Deconstructing Deep Learning + δeviations
Drop me an email
Format :
Date | Title
TL; DR
In this post we shall explore as many loss functions as I can find.
Loss functions are arguably one of the most important factors in a machine learning model. It gives the model an understanding of how well it did and basically allows it to learn. Simply put, it is the difference between the required result and the produced one. Quite obviously this is different in every place. For example in a Generative Adversarial Network (GANs), the loss function is the completely different. In WGAN, it is a distance metric called Wassertein distance. In a unet, the loss is the difference between the two images and so on and so forth.

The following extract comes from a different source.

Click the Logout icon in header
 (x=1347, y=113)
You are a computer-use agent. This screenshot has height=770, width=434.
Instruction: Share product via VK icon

Anyway let us explore everything we can about loss functions. I first made a list of all the loss functions offered by keras. It seems to be pretty comprehensive and I have not heard of many of them so far so lets see. Edit : Maybe this isnt a fully comprehensive list. But I will add to it if I find more later. I realized that most of these seem to just be small modifications on previous ones. And some are beyond my understanding right now. But I will come back to them when I get it. (I added a tiny list of those I dont understand yet at the bottom)
Since I am arbitrarily hooking together loss functions from every library I can find, if you feel something is wrong do let me know :) Also note that the examples used are not necessarily the ones that will be used while training and are random values used to test if the code is working
$$\log\left( \frac{e^{ŷ}}{\mathrm{sum}\left( e^{ŷ} \right)} \right)$$
logsoftmax(ŷ) = log.(exp.(ŷ)/sum(exp.(ŷ)))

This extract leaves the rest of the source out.